Fast-draining soil is a must for succulents, and specialized soil blends are formulated precisely for succulents. Adding coarse, sharp sand or a handful of perlite will help improve soil drainage and make it even more suitable for succulents.


These plants need only mild feeding, and a well-balanced, general fertilizer diluted to half strength will offer them the nutrition they require. Succulents should be fed monthly from spring through fall when they are actively growing but do not need to be fed when their growth has slowed in winter.


Succulents love bright sunlight and will have their best color and keep their compact, geometric shapes when they get, on average, 6 hours of sunlight each day. South or west-facing windows will offer the best sunlight, and rotating pots every few days can help ensure straight, even growth. Use wheeled stands or coasters for larger succulent containers to be easily rotated.


These plants do well in typical household temperatures but like slightly cooler temperatures when their growth slows in winter. At that time, moving them to a cooler room can help ease their stress and keep their seasonal pattern intact.


While succulents thrive in arid climates, they need proper watering to stay plump and fresh. Allow the soil to dry out between waterings, but when you do water succulents, water them thoroughly. Do not let the plants stand in water; empty saucers immediately. For larger potted succulents, pot feet, to lift the plants above the saucer, will assist in drainage. Avoid pouring water directly on the fleshy leaves. Instead, water the soil using an indoor watering can.

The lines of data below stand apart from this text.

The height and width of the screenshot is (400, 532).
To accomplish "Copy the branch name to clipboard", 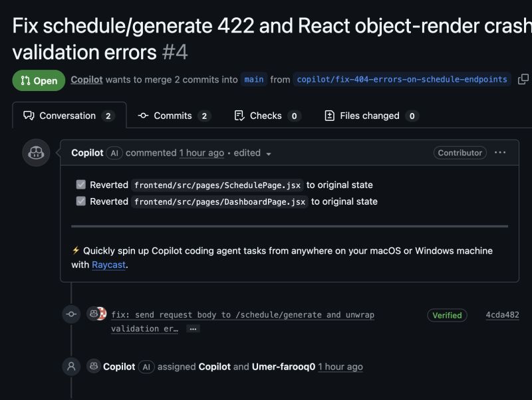I will pyautogui.click(x=521, y=79).
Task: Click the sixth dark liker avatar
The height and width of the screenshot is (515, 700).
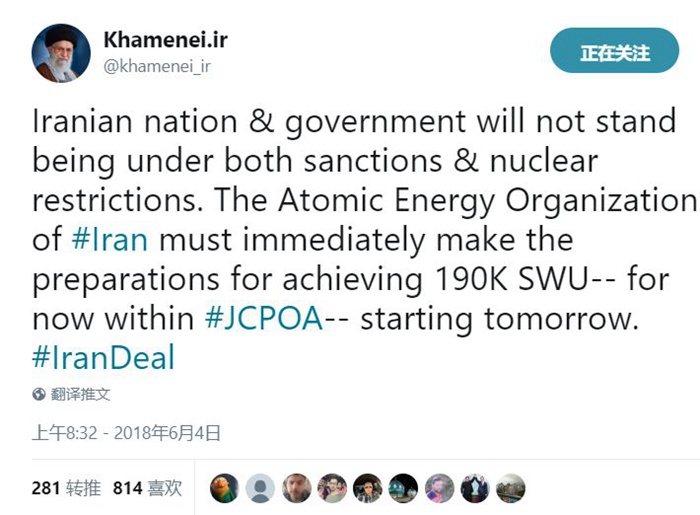Action: click(403, 488)
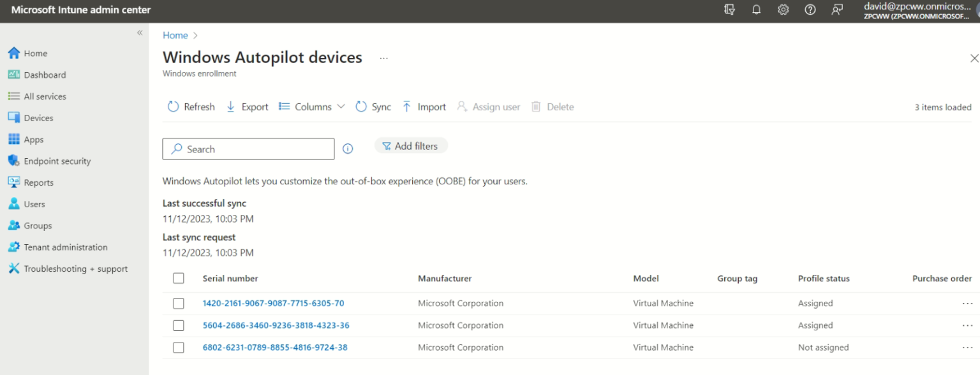Open the Endpoint security section

[x=56, y=161]
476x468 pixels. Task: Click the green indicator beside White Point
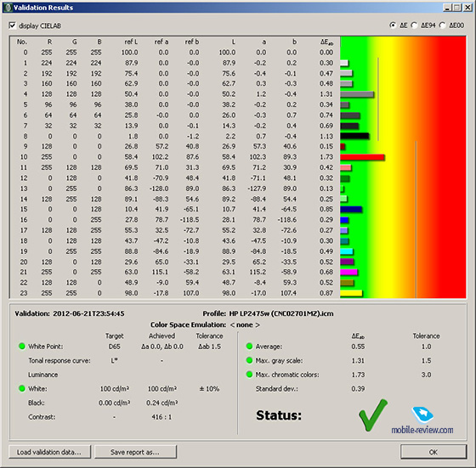pyautogui.click(x=22, y=346)
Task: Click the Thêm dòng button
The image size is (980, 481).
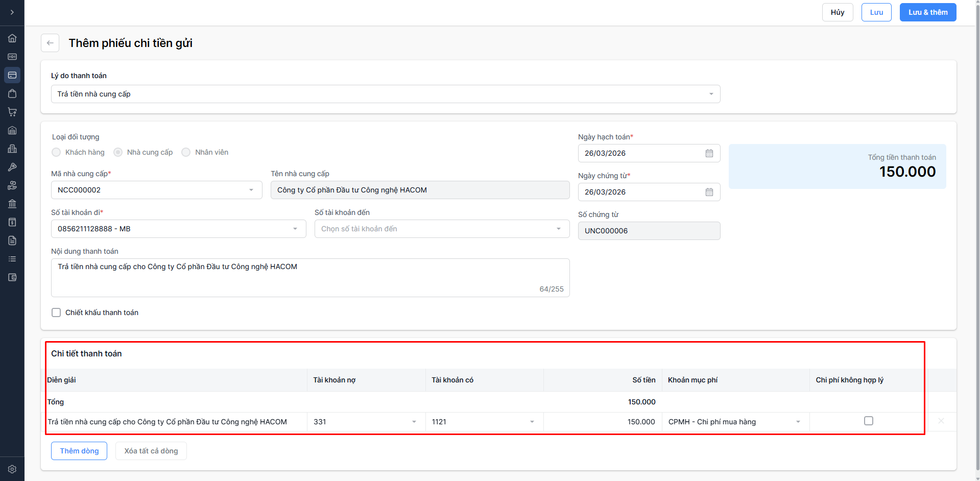Action: (x=79, y=451)
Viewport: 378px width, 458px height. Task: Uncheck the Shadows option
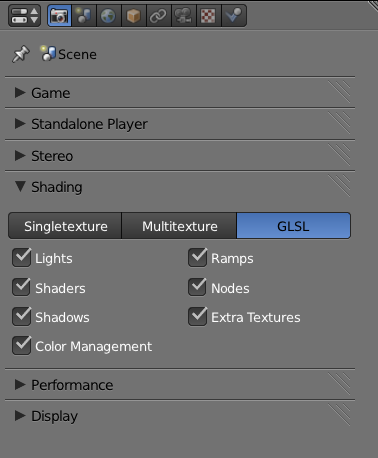(x=22, y=316)
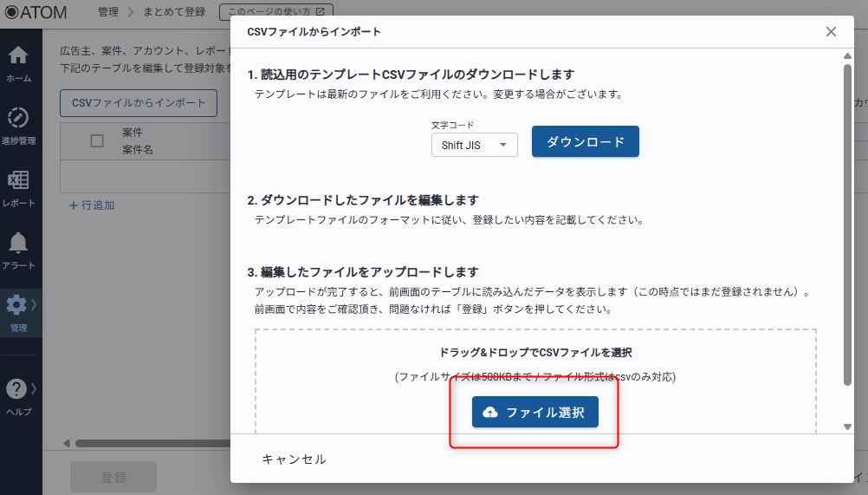This screenshot has width=868, height=495.
Task: Open the このページの使い方 link
Action: [x=276, y=12]
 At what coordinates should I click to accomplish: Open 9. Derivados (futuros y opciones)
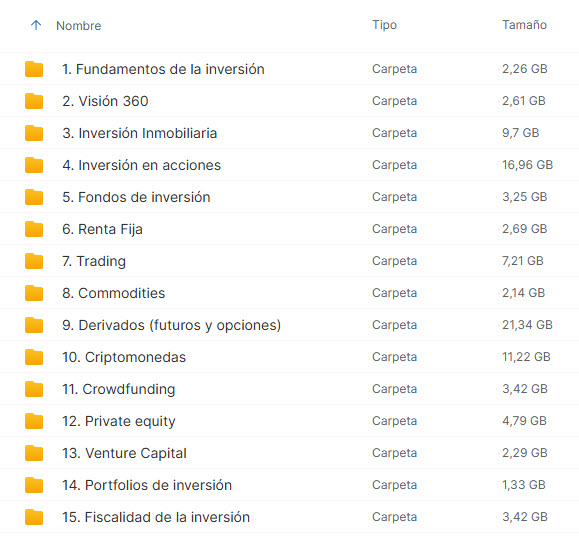point(172,325)
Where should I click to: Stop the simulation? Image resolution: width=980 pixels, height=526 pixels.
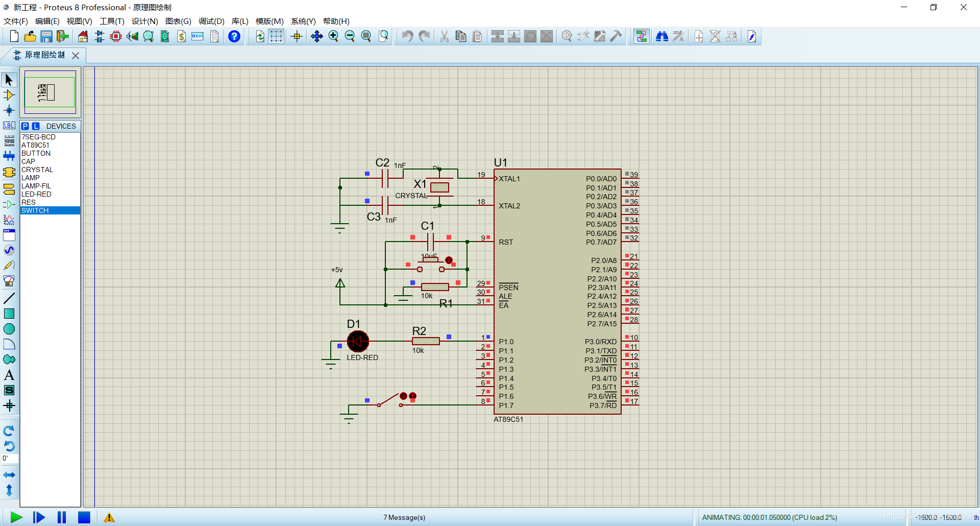(84, 517)
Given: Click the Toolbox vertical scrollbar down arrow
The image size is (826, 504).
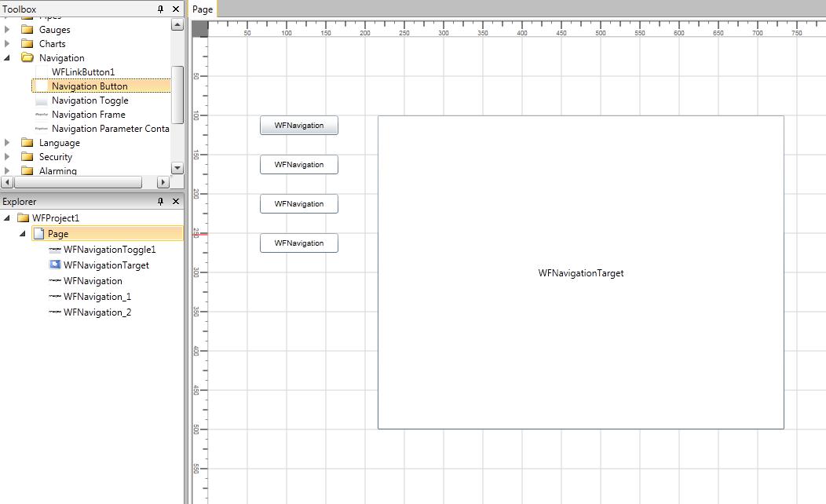Looking at the screenshot, I should coord(177,168).
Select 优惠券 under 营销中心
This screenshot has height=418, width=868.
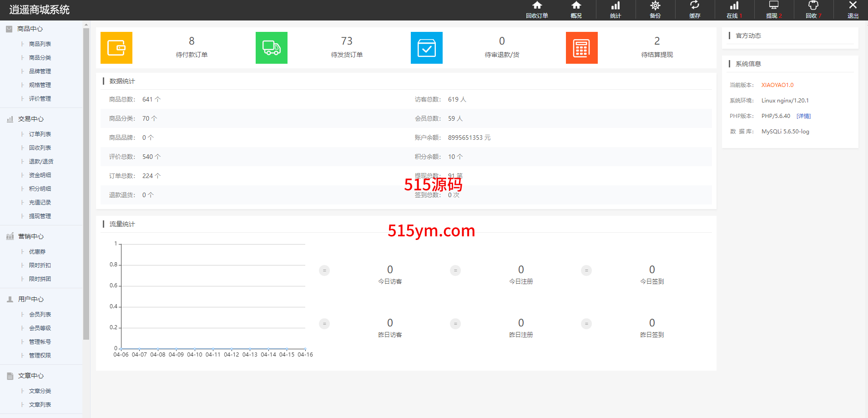pyautogui.click(x=37, y=252)
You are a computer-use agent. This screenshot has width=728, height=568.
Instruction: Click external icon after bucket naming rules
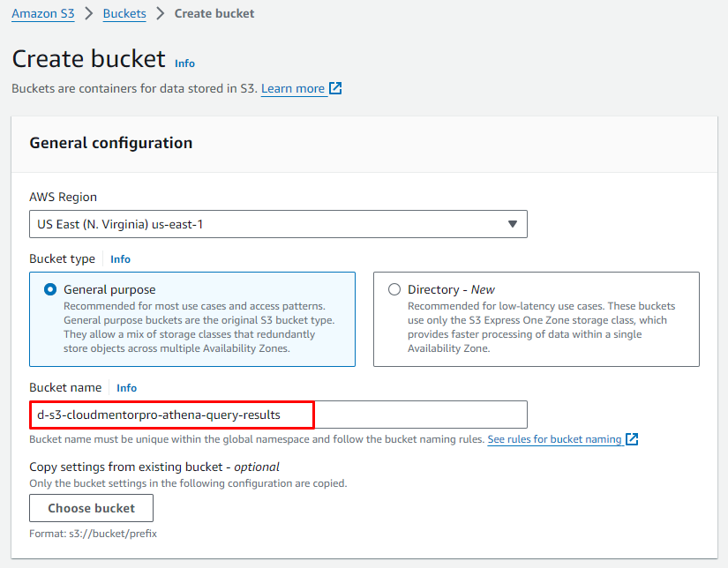pyautogui.click(x=632, y=439)
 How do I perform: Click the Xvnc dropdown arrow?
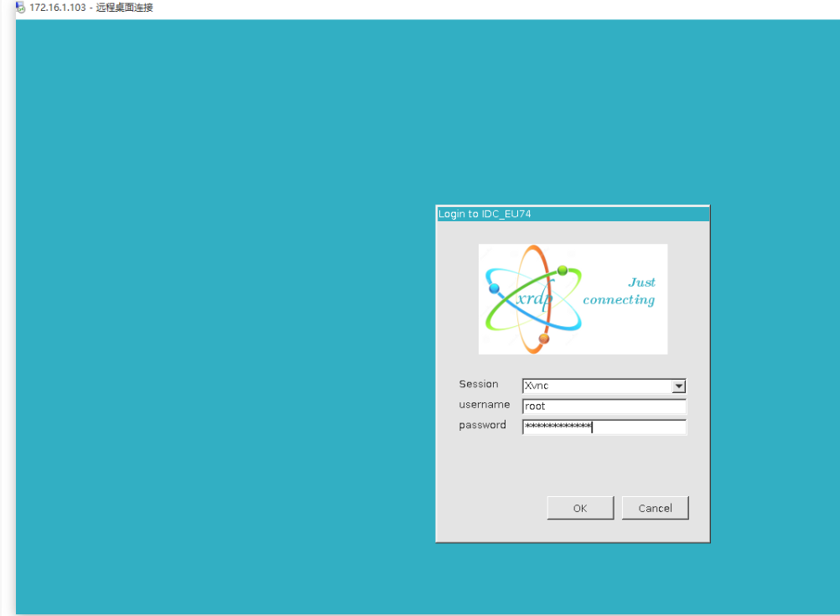coord(679,386)
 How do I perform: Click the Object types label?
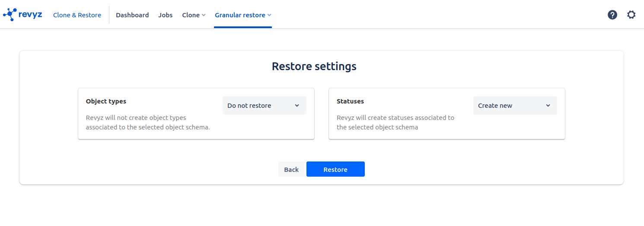click(106, 101)
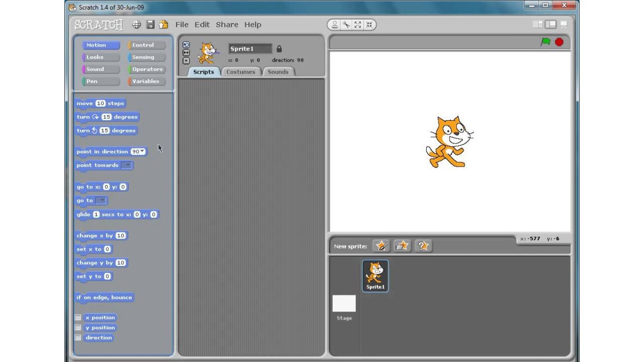Select the duplicate stamp tool
The height and width of the screenshot is (362, 644).
[x=335, y=25]
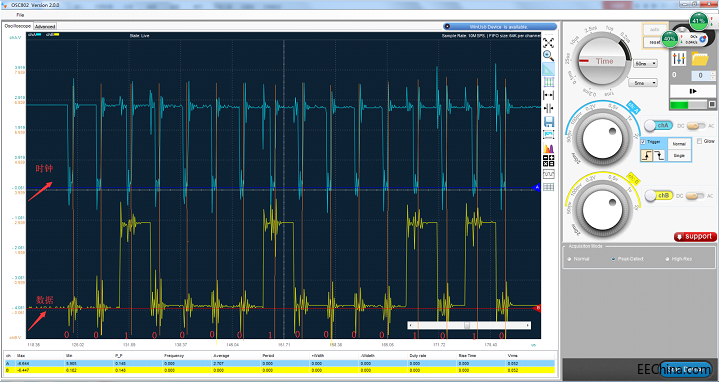Switch to the Advanced tab

(45, 27)
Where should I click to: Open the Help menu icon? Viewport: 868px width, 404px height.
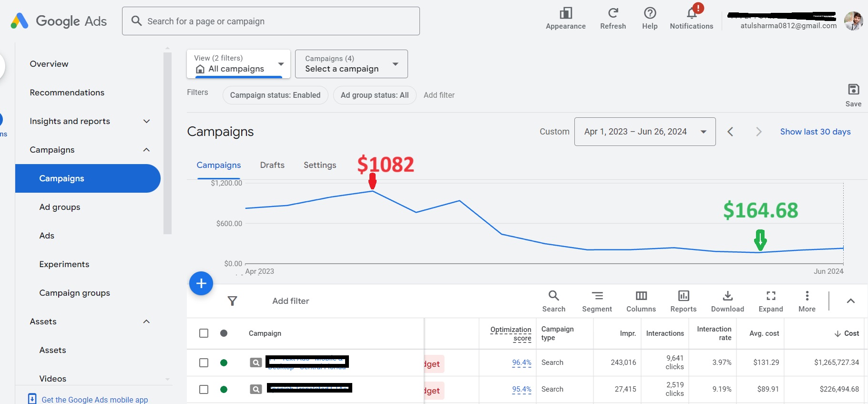(650, 13)
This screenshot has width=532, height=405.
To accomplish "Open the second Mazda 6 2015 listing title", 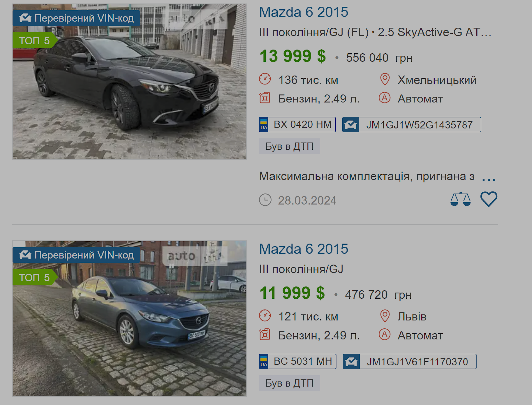I will (x=304, y=249).
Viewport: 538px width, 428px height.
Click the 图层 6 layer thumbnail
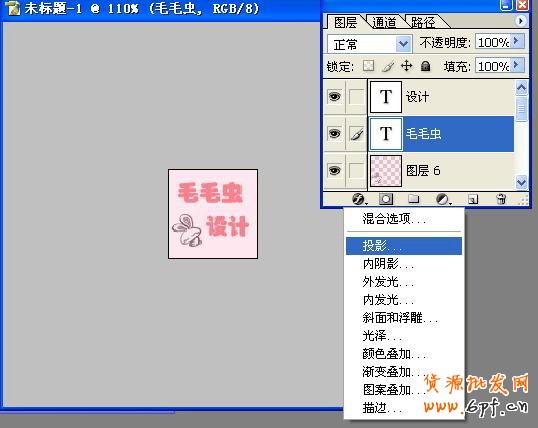click(386, 171)
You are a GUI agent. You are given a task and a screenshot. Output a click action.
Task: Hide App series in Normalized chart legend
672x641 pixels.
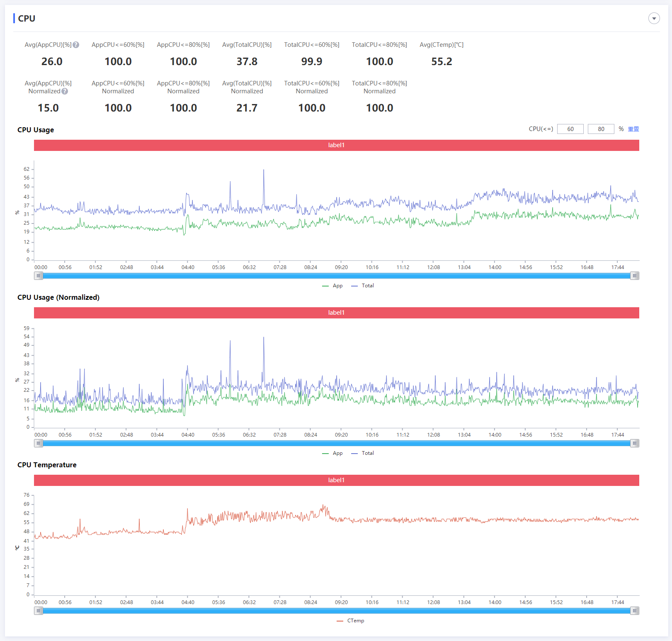(x=333, y=453)
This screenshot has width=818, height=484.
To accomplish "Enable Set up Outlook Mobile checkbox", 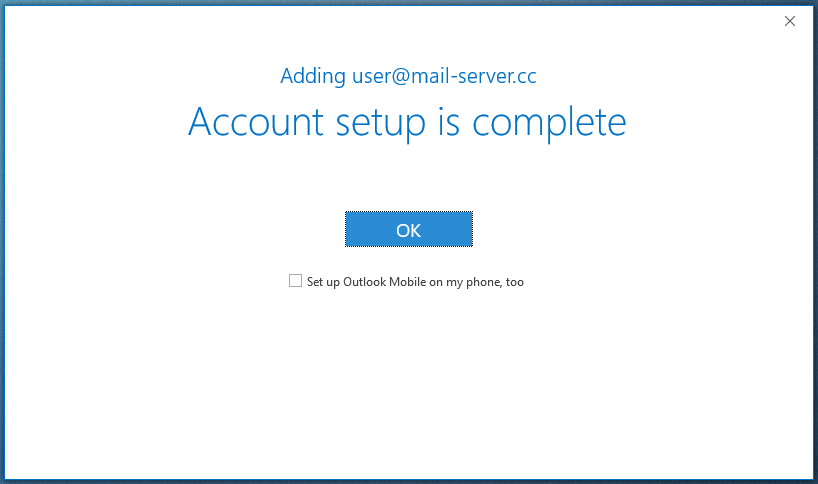I will tap(295, 281).
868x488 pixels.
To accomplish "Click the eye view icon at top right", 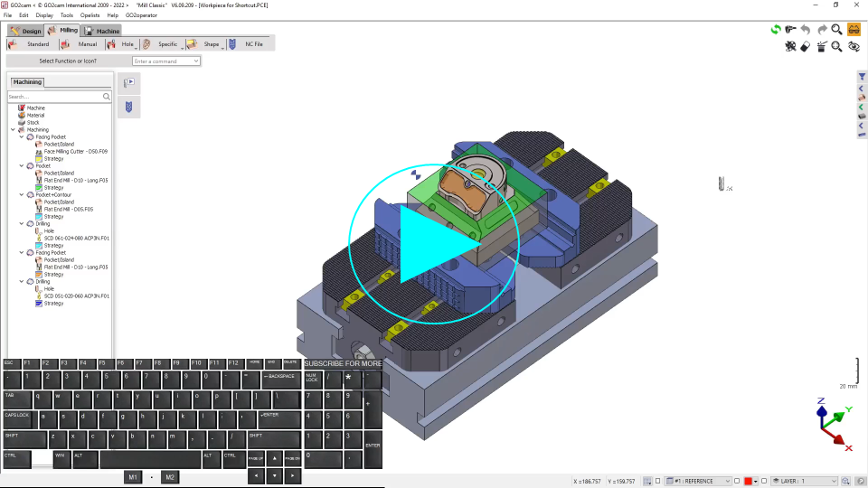I will [854, 47].
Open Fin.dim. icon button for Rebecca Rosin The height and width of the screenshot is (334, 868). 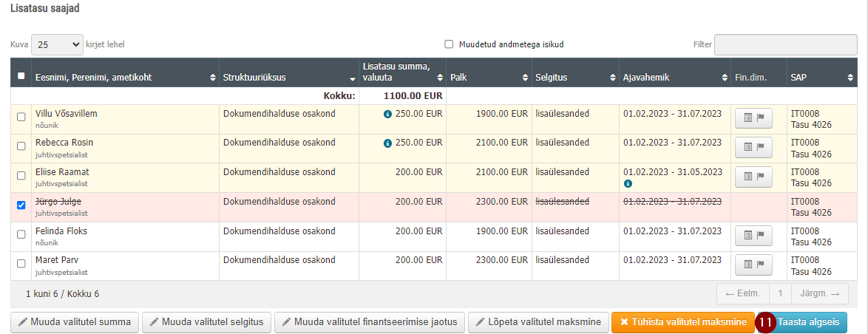tap(753, 146)
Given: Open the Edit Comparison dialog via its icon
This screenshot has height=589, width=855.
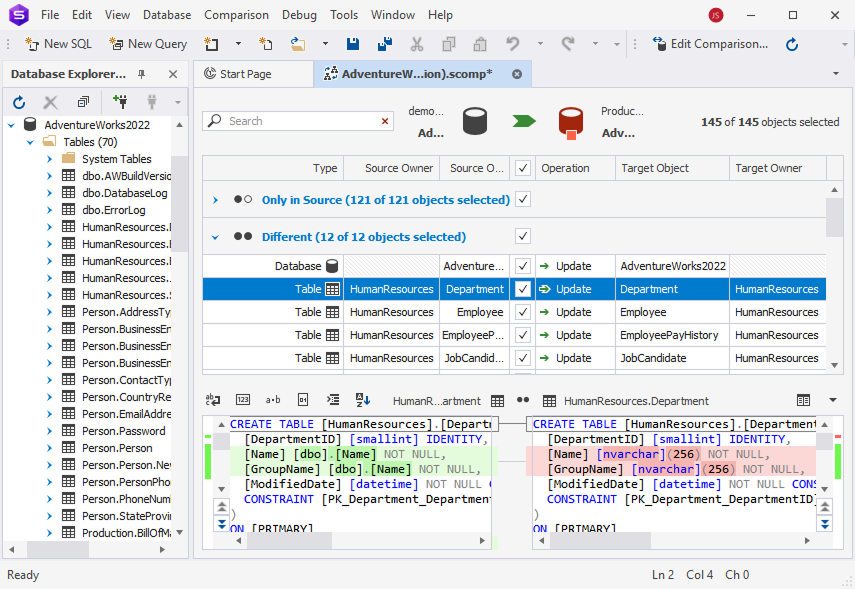Looking at the screenshot, I should click(x=658, y=44).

  1. Medicinal Aloe (Aloe barbadensis) – Aloe extract is frequently used in producing moisturizers and cosmetics and as a home remedy for treating burns.
  2. Echeveria (Echeveria spp) –  Echeveria are highly prized for their beautiful rosettes or leaves that come in a variety of colors, shapes, and sizes.
  3. String of Pearls (Senecio rowleyanus) – This unusual succulent has a unique leaf that is the shape, size, and color of a small pea. It is typically grown in a hanging basket to suit its creeping habit.
  4. Flap Jacks (Kalanchoe thyrsiflora) – Large, rounded, thick, paddle-shaped leaves give this succulent its unique look. The leaves take on a reddish tint in the winter.
  5. Jade Plant (Crassula ovata) – Long-lived and very easy to grow, the Jade plant looks like a bonsai tree as it grows and is considered a symbol of good luck.
  6. Zebra Plant (Haworthia attenuata) – This succulent has a similar growth habit to an Aloe but is dark green with white stripes, small, and very slow growing. The Zebra Plant is an excellent addition to a succulent terrarium.
  7. Burro’s Tail (Sedum morganianum) – This is another succulent usually planted in a hanging basket. The unique Burro’s Tail sports small, thick, fleshy leaves whorled on drooping stems.
  8. Snake Plant (Sansevieria trifasciata) – The Snake Plant thrives on neglect and can take less sun than most other succulents.
  9. Christmas Cactus (Schlumbergera x buckleyi) – This holiday blooming favorite is another succulent that may be planted in a hanging basket due to its trailing habit. This plant is fantastic for holiday gift-giving.
  10. Panda Plant (Kalanchoe tomentosa) – This darling succulent, sometimes called ‘Pussy Ears,’ is a favorite of children as it has grayish-blue, velvety, succulent leaves.

Give a few of these easy-to-grow succulents a try this year. Before you know it, you’ll be hooked!